The Green Marrow and the White Blood

The term leukemia, derived from the Greek words leukos meaning white and haima meaning blood, was coined by Rudolf Virchow in 1845 to describe the high white blood cell count visible under a microscope. However, the true nature of the disease remained elusive until Neumann's autopsy revealed the greenish hue of the marrow, a sign of abnormal cell production that would eventually be understood as the proliferation of immature blood cells. The high number of white blood cells is apparent when a blood sample is viewed under a microscope, with the extra white blood cells frequently being immature or dysfunctional. The excessive number of cells can also interfere with the level of other cells, causing further harmful imbalance in the blood count. Some people diagnosed with leukemia do not have high white blood cell counts visible during a regular blood count. This less-common condition is called aleukemia. The bone marrow still contains cancerous white blood cells that disrupt the normal production of blood cells, but they remain in the marrow instead of entering the bloodstream, where they would be visible in a blood test. Aleukemia can occur in any of the four major types of leukemia, and is particularly common in hairy cell leukemia.
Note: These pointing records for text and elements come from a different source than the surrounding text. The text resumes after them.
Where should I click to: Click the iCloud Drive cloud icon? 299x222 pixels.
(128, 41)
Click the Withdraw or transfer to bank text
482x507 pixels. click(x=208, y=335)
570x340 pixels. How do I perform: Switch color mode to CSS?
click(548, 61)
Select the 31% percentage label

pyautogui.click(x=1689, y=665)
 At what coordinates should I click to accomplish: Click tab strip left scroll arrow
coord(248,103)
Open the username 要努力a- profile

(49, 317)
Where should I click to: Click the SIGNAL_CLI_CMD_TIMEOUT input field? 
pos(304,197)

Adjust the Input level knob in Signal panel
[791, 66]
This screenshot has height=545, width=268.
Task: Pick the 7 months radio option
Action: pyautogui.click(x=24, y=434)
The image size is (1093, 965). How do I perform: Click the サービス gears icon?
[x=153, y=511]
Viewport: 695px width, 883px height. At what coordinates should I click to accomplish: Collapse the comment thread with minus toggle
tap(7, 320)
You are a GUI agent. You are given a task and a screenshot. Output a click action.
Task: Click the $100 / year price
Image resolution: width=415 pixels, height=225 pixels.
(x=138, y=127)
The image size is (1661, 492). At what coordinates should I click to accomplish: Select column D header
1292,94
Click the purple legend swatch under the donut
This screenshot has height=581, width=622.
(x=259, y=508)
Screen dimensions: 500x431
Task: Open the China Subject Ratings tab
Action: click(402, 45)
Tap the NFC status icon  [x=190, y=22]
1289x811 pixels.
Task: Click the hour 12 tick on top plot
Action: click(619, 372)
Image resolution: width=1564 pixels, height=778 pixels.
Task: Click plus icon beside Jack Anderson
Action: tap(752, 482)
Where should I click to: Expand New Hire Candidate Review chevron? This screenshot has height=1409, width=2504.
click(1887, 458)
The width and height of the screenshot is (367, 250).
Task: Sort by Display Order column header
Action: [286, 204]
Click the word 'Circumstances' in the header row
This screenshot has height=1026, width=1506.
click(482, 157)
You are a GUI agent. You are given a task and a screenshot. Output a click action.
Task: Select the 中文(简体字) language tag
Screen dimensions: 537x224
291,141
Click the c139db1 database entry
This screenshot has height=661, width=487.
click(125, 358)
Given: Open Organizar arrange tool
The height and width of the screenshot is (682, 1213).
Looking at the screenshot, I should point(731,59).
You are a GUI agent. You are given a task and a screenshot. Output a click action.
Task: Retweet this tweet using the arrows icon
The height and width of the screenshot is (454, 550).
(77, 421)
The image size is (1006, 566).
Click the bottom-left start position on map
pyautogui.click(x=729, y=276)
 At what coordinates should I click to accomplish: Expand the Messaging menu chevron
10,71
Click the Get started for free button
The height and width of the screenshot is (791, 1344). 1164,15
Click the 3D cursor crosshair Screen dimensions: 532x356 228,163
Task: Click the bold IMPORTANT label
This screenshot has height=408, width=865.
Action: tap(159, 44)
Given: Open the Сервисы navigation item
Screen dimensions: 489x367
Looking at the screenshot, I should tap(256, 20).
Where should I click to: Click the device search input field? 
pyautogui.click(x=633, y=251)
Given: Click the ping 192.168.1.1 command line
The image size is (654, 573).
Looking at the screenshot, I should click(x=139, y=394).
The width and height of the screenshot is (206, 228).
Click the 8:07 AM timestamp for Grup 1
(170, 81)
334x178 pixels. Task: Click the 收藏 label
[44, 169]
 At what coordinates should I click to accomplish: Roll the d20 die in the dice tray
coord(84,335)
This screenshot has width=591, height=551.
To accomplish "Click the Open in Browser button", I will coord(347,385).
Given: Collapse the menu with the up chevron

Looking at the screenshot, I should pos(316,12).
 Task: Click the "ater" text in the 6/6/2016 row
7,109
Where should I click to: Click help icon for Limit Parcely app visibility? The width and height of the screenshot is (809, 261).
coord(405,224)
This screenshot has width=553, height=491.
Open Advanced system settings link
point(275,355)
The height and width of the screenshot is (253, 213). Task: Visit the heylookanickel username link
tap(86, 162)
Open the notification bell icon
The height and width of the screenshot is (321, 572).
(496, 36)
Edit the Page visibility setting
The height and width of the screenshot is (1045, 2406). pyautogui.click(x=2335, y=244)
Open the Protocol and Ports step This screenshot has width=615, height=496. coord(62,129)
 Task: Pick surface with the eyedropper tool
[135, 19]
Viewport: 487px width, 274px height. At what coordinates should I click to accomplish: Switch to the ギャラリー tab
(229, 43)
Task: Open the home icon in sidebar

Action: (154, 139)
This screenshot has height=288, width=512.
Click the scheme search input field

The Children's Survival Rate

In children under 15, the five-year survival rate for leukemia is greater than 60% or even 90%, depending on the type of leukemia. For infants (those diagnosed under the age of 1), the survival rate is around 40%. In children who are cancer-free five years after diagnosis of acute leukemia, the cancer is unlikely to return. The success of treatment depends on the type of leukemia and the age of the person. Outcomes have improved in the developed world. The average five-year survival rate is 68% in the United States. In children with acute leukemia who are cancer-free after five years, the cancer is unlikely to return. The development of combination chemotherapy and other advanced treatments has led to significant improvements in the survival rates of children with leukemia. The success of these treatments has been particularly notable in the case of acute lymphoblastic leukemia, which is the most common type of leukemia in children. The development of targeted therapies and bone marrow transplants has also contributed to the improved survival rates of children with leukemia.

The Cultural Romanticization

According to Susan Sontag, leukemia was often romanticized in 20th-century fiction, portrayed as a joy-ending, clean disease whose fair, innocent and gentle victims die young or at the wrong time. As such, it was the cultural successor to tuberculosis, which held this cultural position until it was discovered to be an infectious disease. The 1970 romance novel Love Story is an example of this romanticization of leukemia. In the United States, around $5.4 billion is spent on treatment a year. The cultural perception of leukemia has evolved over time, from a disease that was seen as a tragic and romantic fate to a disease that is now understood as a complex and treatable condition. The romanticization of leukemia in fiction has had a significant impact on the public's understanding of the disease, as it has often led to a misunderstanding of the severity and complexity of the condition. The development of advanced treatments and the improved survival rates of patients with leukemia have helped to change the public's perception of the disease, as it is now seen as a condition that can be managed and even cured with the right combination of treatments.